– Gorgui Dieng could joke about it a day later, but in the fourth quarter of Wednesday’s 107-99 Timberwolves loss against New Orleans, Dieng was so upset during a timeout that he smashed a water bottle, causing liquid to go everywhere in the bench area.

Dieng flashed a smile when asked Thursday if that was the first bottle he ever broke, but he added multiple times that he was ticked off, except he used a not-so-fit-for print variation of ticked.

“It happens,” Dieng said. “Sometimes, people lose it.”

Dieng was upset with himself and upset at how the Wolves were playing Wednesday, when they dropped their eighth consecutive game to a team that had lost 13 in a row coming into Target Center. Ending their slump isn’t going to get easier. They embark on another four-game road trip beginning with a game against the Nuggets on Friday, and Karl-Anthony Towns is in danger of missing his second consecutive game because of a left knee injury. Towns, along with Jarrett Culver (flu-like symptoms), did not practice after the Wolves landed in Denver.

The Wolves season, which began so promisingly at 10-8, is in danger of spiraling downward on this road trip, especially if Towns can’t play in multiple games.

Dieng, one of the most veteran Wolves, wasn’t mincing words Thursday, saying the current streak has been hard to take.

“Sometimes you lose and you got to keep our composure, especially me and everybody else,” he said. “It’s hard. It’s the NBA. Nothing is given easy. … Early in the season, I think we had a new system teams didn’t know. They sleep on us. We beat everybody, and now we drew attention to ourselves. We’ve just got to be more focused.”

But Dieng, coach Ryan Saunders and veteran guard Shabazz Napier were quick to point out the losing hasn’t affected how the Wolves relate to one another on and off the court. Those relationships, they said, are still intact.

“The good thing about it is we got a lot of guys who enjoy to be around each other,” Napier said. “Guys are very positive. I think we all understand that no one loves losing. Everyone hates it, but it’s a part of the game and we understand the only way for us to get out of this slump is to keep working hard.”

Working hard, and playing with a bit of an “edge,” as Dieng said. He said he didn’t see that in Wednesday’s game when there should’ve been one, especially against a struggling opponent who was on the tail end of a back-to-back set of games while the Wolves were well-rested.

“It’s a competition, and you have to have an edge … ” Dieng said. “[Wednesday] we didn’t look like it, the way we played, honestly. We were lucky because our defense kept us in the game, but we have to be more aggressive and have to play like we lost eight games in a row.”

The Wolves have wrought horrors on the road the past two seasons. There was the 0-9 combined record on their first two trips last season before they bid adieu to Jimmy Butler and Tom Thibodeau.

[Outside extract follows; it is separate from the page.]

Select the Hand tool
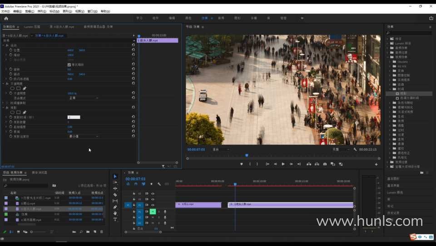Screen dimensions: 436x246 click(115, 213)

This season had a more optimistic start. The Wolves had a 7-2 record entering their first four-game trip toward the beginning of this losing streak — only for things all to fall apart. On that trip was the infamous Jordan Bell-untucked jersey fiasco at Oklahoma City, and it concluded with a loss at Phoenix, where the team held a meeting afterward in an attempt to refocus itself.

But then came three consecutive home losses.

It’s been Saunders’ task to make sure the Wolves aren’t getting too down on themselves.

“We did some things [Thursday] to try and lighten the mood a little bit, but also talk about the details of how we pull ourselves out of this,” Saunders said. “We should recognize that when you lose a number of games consecutively, it’s heavy. You can’t be beating guys down every chance you get.”

Their opponents have done a good enough job of that lately.